McCain's Secret Plan

"If I'm president, I'll submit a plan to save Social Security and Medicare, and I'll ask Democrats in Congress to do the same," McCain said in Memphis. "We'll listen to what people outside government suggest, as well. I'll work on a bipartisan basis to make the hard choices; to protect the retirement security of the American worker and the growth of the American economy."

But no matter what McCain's secret plan to save Social Security and Medicare turns out to be, it will not fly politically. Unless a president is elected with a mandate for specific Social Security and Medicare reforms, he will not get a majority in Congress to vote for those reforms.

President Bush learned this the hard way after the 2004 election. Having not campaigned on Social Security reform, he tried to retroactively create a mandate for it. He toured the country giving Social Security speeches and pre-emptively offered concessions to Democrats. He got nowhere.
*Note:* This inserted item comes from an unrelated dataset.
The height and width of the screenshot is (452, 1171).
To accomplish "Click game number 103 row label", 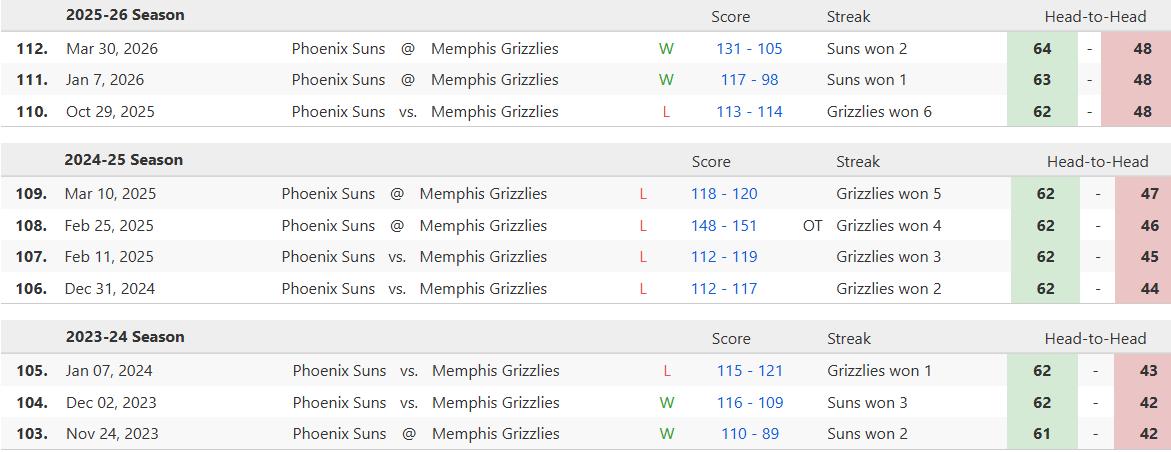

The shame of it was that the ideal Social Security reform bill had already been written. Its co-authors are Republican Rep. Paul Ryan of Wisconsin and Republican Sen. John Sununu of New Hampshire. It would allow a worker to put 6.4 points of the 12.4 percent he and his employer pay in Social Security taxes into a personal retirement account.
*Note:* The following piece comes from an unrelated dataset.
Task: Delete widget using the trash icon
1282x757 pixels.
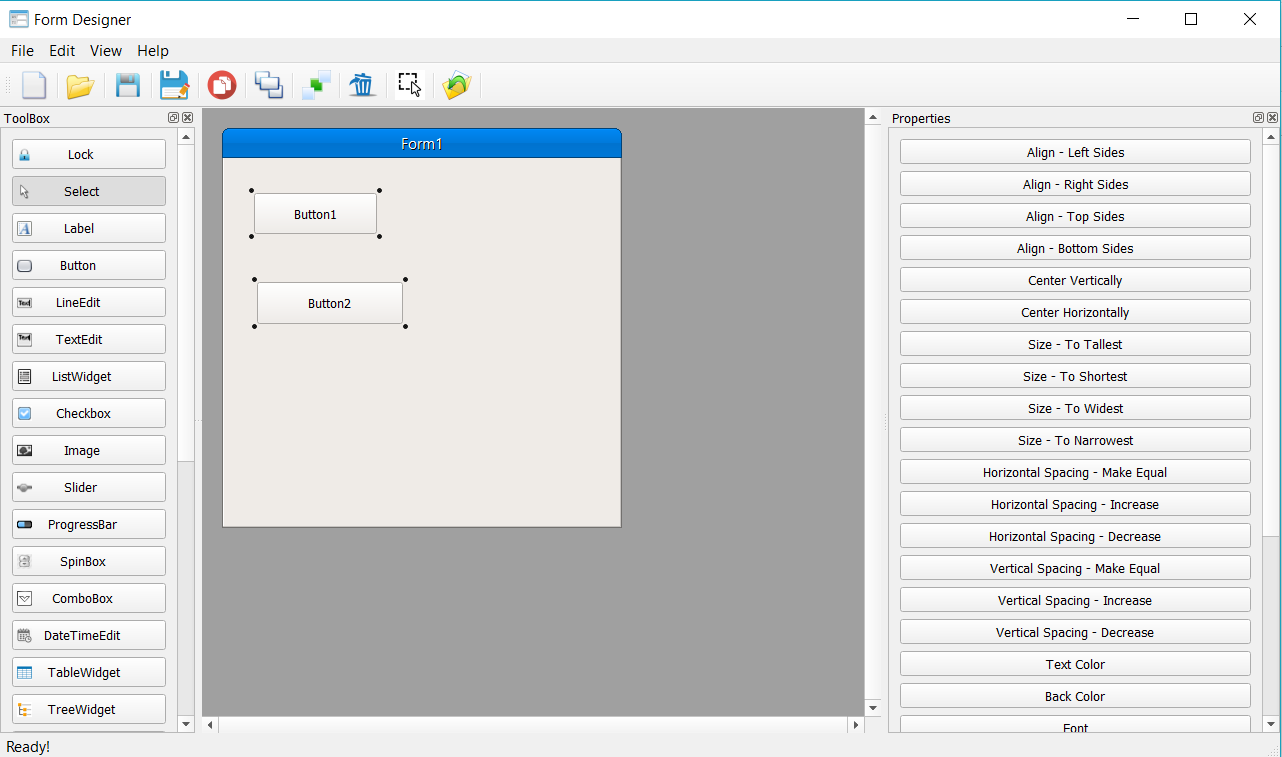Action: pos(361,85)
At retirement age, the worker would be required to use money from this account to purchase an annuity that would pay him the equivalent of the Social Security benefit to which he would otherwise be entitled. If the worker's account did not have enough money to pay for the annuity, the government would make up the difference. If it had more than enough, the worker would keep the difference.

In the America this reform would create, the elderly would not be dependent on government and young workers would not be taxed into penury.

Moreover, Social Security's chief actuary determined that the Ryan-Sununu plan would make Social Security solvent.

McCain or any other presidential candidate who prominently embraced this kind of reform would incite a debate he could win -- before the election -- which is the only way he could win the debate after the election.